Oregon

Political parties

Oregon has two major political parties, Democratic and Republican. Partly because of the role the direct primary system plays in choosing nominees, party organization is relatively weak. There is a strong tradition of political independence, evidenced in 1976 when Oregon gave independent presidential candidate Eugene McCarthy 3.9% of the vote—his highest percentage in any state—a total that probably cost Jimmy Carter Oregon's then six electoral votes. Another independent, John Anderson, won 112,389 votes (9.5%) in the 1980 presidential election.

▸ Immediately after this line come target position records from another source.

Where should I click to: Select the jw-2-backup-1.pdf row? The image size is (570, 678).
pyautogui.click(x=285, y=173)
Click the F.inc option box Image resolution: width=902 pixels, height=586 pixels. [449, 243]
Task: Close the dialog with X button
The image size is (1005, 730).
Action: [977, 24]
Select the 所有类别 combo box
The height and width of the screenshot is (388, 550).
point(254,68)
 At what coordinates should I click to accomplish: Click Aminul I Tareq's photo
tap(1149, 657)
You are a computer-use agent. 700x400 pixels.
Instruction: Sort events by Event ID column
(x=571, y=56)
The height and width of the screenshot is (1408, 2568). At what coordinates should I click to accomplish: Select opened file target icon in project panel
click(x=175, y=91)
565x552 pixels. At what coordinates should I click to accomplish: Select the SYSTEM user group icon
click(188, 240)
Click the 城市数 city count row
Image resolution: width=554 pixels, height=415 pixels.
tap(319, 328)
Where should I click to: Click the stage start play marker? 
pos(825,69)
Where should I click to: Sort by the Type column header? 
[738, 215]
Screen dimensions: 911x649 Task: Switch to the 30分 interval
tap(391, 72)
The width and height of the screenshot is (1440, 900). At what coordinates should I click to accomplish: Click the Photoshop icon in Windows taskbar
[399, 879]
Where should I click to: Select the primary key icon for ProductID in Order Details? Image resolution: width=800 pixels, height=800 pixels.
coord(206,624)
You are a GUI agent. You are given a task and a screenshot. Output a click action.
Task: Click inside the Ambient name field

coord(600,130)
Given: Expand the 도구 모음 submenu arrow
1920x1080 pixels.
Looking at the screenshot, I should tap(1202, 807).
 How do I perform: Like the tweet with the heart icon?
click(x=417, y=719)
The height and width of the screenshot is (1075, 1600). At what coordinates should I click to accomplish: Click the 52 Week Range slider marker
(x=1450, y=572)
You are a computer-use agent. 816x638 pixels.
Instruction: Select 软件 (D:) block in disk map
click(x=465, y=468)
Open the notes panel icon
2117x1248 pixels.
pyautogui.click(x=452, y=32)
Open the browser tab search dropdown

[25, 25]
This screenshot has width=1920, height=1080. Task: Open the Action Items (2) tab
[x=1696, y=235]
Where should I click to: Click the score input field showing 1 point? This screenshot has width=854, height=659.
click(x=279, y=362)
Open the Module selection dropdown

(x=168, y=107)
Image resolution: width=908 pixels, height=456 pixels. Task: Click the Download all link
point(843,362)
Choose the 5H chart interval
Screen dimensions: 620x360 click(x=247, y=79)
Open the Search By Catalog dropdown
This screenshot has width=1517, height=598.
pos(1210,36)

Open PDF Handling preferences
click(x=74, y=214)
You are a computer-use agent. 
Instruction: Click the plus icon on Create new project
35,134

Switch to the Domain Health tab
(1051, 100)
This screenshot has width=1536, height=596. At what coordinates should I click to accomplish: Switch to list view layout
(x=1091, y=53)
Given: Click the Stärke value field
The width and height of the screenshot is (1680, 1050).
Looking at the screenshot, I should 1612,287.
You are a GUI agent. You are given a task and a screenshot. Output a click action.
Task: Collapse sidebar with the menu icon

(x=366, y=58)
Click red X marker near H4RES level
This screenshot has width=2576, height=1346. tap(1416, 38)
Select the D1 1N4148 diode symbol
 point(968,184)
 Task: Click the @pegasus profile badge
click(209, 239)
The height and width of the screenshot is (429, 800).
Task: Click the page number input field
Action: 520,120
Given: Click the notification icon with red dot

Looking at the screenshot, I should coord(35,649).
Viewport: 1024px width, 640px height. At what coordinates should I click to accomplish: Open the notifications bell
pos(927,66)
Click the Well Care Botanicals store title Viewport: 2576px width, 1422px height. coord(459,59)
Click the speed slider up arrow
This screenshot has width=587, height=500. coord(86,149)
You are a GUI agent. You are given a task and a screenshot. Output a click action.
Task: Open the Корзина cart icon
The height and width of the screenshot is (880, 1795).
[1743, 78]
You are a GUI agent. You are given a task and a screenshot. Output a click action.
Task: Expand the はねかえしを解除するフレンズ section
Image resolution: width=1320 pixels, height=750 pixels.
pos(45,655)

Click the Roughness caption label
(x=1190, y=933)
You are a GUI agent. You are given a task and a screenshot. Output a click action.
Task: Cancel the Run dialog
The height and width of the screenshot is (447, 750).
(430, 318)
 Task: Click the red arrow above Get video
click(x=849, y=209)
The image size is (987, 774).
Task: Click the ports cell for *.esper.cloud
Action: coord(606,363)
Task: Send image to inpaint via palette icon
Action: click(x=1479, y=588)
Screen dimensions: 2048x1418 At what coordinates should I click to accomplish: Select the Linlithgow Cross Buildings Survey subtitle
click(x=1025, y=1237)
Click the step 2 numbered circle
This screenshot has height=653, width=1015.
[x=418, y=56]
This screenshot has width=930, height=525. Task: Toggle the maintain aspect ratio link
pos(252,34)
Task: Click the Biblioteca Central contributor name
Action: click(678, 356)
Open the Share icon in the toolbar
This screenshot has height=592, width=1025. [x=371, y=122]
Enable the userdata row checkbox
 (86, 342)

Democrat Barbara Roberts was elected governor in 1990. She did not run for reelection in 1994, and Dr. John Kitzhaber, a Democrat who designed Oregon's health care rationing system, defeated Republican congressman Denny Smith to become governor. Kitzhaber won a second term in 1998. In 2002, Democrat Ted Kulongoski won the governorship.

Oregonians elected two US senators in 1996. In a special election in January, Democrat Ron Wyden was chosen to serve the remainder of Robert Packwood's term after Packwood resigned from the Senate due to allegations of sexual misconduct; Wyden was elected to his first full term in 1998. In the November 1996 election, Republican Gordon Smith won the seat vacated by five-term senator Mark Hatfield; he was reelected in 2002. Following 2002 elections, all but one of the state's five US representatives were Democrats.

In mid-2003 there were an equal number of Democrats and Republicans in the state senate (15 each) and 35 Republicans and 25 Democrats in the state house. In 2000, Oregon voters gave Democratic presidential candidate Al Gore a very slight victory over Republican George W. Bush. (Gore won by a margin of 6,765 votes out of over 1.5 million cast statewide.) In 2002 there were 1,872,615 registered voters. In 1998, 40% of registered voters were Democratic, 36% Republican, and 24% unaffiliated or members of other parties. The state had seven electoral votes in the 2000 presidential election.